La realidad era mucho menos sencilla de lo que la retórica de Bush o conceptos como el Consenso de Washington pretendían. Muchas de las cuestiones que habían ensombrecido las políticas económicas de la época de la Guerra Fría no se resolvieron de repente con el colapso de la Unión Soviética. El modelo socialista «puro» había perdido claramente gran parte de su atractivo mucho antes de que la bandera de la hoz y el martillo fuera arriada por última vez en el Kremlin en diciembre de 1991. Y, a decir verdad, nunca se había practicado ese modelo en la forma idealizada que escribieron personas como Karl Marx o Lenin. En la era de Stalin, el socialismo adoptó su forma deformada con la colectivización forzada, los campos de trabajo y la intensa represión. El Estado era fundamental en la vida de los ciudadanos soviéticos desde la cuna hasta la tumba. Sin embargo, la Unión Soviética nunca abandonó del todo sus vínculos económicos con Occidente. Antes de la Segunda Guerra Mundial, la URSS acogió a empresas y trabajadores extranjeros con las habilidades adecuadas para ayudar a construir la utopía estalinista. Desilusionados por la naturaleza implacable del capitalismo, tan dramáticamente expuesta durante la Gran Depresión, muchos estadounidenses hicieron el viaje en la década de 1930 a lugares como Magnitogorsk, anunciada como la «nueva Pittsburgh» que se levantaba en las laderas orientales de los Montes Urales. Tras la Segunda Guerra Mundial, mientras Estados Unidos utilizaba su posición económicamente dominante para forjar el sistema de Bretton Woods, la Unión Soviética se esforzaba por mantener sus vínculos económicos con el mundo capitalista. Como dice el historiador Oscar Sánchez-Sibony, la URSS «siguió la trayectoria de la economía mundial y participó en todas las tendencias económicas del mundo».

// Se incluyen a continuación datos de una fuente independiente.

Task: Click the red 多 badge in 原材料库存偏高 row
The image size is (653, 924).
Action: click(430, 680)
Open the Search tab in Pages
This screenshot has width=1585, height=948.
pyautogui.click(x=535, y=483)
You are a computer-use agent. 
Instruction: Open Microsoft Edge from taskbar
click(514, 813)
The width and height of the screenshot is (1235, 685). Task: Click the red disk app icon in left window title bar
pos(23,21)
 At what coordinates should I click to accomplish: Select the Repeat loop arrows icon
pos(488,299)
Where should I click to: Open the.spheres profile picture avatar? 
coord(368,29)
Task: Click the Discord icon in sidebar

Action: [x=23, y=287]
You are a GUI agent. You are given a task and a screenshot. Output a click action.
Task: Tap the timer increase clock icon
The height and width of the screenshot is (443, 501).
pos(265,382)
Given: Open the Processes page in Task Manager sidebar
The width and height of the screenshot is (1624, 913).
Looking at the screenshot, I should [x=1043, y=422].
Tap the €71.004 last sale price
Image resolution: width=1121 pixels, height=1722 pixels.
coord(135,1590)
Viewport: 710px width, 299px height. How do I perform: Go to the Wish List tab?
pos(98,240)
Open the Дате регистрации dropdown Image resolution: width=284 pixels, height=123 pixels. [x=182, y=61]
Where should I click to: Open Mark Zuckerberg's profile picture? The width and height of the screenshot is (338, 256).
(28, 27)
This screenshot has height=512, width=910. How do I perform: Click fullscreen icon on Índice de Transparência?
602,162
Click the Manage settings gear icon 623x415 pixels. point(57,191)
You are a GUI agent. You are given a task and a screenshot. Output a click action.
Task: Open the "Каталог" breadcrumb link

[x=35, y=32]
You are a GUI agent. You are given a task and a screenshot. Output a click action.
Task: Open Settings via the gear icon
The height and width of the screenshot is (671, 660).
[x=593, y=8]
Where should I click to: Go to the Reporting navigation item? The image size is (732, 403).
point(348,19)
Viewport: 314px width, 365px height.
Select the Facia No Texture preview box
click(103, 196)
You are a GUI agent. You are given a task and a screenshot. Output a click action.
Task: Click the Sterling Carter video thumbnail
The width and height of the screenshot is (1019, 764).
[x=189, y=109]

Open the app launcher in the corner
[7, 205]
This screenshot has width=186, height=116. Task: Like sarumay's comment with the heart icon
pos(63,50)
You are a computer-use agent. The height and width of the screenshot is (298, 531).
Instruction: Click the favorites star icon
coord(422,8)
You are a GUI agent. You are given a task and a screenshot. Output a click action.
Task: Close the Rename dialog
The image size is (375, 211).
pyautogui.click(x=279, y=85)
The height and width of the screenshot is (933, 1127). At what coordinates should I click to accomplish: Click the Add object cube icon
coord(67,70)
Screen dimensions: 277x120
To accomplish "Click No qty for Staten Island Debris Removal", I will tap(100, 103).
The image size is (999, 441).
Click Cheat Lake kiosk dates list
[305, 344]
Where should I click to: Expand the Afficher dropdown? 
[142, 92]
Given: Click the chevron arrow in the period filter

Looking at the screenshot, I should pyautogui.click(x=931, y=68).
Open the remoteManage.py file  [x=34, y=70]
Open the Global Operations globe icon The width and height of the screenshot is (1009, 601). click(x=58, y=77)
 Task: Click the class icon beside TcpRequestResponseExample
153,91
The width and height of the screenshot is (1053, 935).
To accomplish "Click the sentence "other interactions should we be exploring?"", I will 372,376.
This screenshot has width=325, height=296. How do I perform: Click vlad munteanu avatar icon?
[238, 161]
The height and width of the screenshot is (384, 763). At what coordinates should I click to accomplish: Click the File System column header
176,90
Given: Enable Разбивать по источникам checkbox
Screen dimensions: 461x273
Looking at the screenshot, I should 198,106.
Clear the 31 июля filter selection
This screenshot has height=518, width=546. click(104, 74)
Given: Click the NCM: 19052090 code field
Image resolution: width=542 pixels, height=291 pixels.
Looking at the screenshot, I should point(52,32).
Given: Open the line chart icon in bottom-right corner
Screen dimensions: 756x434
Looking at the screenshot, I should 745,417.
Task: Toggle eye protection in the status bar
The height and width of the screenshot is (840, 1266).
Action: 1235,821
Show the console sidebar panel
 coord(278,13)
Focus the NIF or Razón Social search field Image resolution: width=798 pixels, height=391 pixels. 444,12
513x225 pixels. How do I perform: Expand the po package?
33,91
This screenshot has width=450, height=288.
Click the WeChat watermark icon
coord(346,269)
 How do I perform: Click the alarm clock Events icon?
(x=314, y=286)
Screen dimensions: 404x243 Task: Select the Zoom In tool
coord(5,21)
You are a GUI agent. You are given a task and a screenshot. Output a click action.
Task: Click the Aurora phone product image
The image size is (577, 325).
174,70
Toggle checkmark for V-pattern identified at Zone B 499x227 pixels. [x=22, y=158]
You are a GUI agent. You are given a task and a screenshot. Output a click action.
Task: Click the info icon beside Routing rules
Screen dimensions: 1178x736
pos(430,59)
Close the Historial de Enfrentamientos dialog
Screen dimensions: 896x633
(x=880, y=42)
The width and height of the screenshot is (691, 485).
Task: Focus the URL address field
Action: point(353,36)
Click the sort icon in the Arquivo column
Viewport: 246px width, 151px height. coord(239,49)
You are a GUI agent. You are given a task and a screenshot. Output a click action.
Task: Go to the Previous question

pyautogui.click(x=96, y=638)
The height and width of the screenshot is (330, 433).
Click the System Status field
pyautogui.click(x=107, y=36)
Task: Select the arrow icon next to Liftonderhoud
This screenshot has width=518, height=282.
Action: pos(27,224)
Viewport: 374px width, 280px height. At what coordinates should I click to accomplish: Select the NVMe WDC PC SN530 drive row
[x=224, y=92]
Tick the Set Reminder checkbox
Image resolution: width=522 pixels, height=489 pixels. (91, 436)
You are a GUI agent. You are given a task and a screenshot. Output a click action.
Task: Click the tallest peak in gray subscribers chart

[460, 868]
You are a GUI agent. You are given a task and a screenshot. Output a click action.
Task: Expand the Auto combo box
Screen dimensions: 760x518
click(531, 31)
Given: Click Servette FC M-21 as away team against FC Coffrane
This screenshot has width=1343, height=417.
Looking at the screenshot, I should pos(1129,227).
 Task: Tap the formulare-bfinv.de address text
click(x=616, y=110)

Pero tampoco ha existido nunca una economía puramente de mercado. El papel del gobierno en todo el llamado mundo libre había aumentado constantemente durante las décadas posteriores a la Segunda Guerra Mundial. Como ha señalado el historiador Melvyn Leffler, la gran narrativa de un giro neoliberal en la década de 1980 -de desregulación, privatización, libre comercio, etc.- es una burda simplificación de una realidad mucho más compleja. En la Gran Bretaña de Thatcher, por ejemplo, la proporción del gasto público (y del PIB global) que se destina al gasto social se mantuvo igual durante toda la década de 1980. En gran parte de la Europa continental, el gasto social como porcentaje del PIB aumentó durante el mismo periodo. La «revolución Reagan» tampoco recortó el sector público en Estados Unidos. Según los datos de Trading Economics, el gasto público estadounidense ascendía al 35% del PIB en 1980; en 1990 la cifra se acercaba al 38%.8 El ligero aumento se debió sólo en parte al incremento del gasto en defensa.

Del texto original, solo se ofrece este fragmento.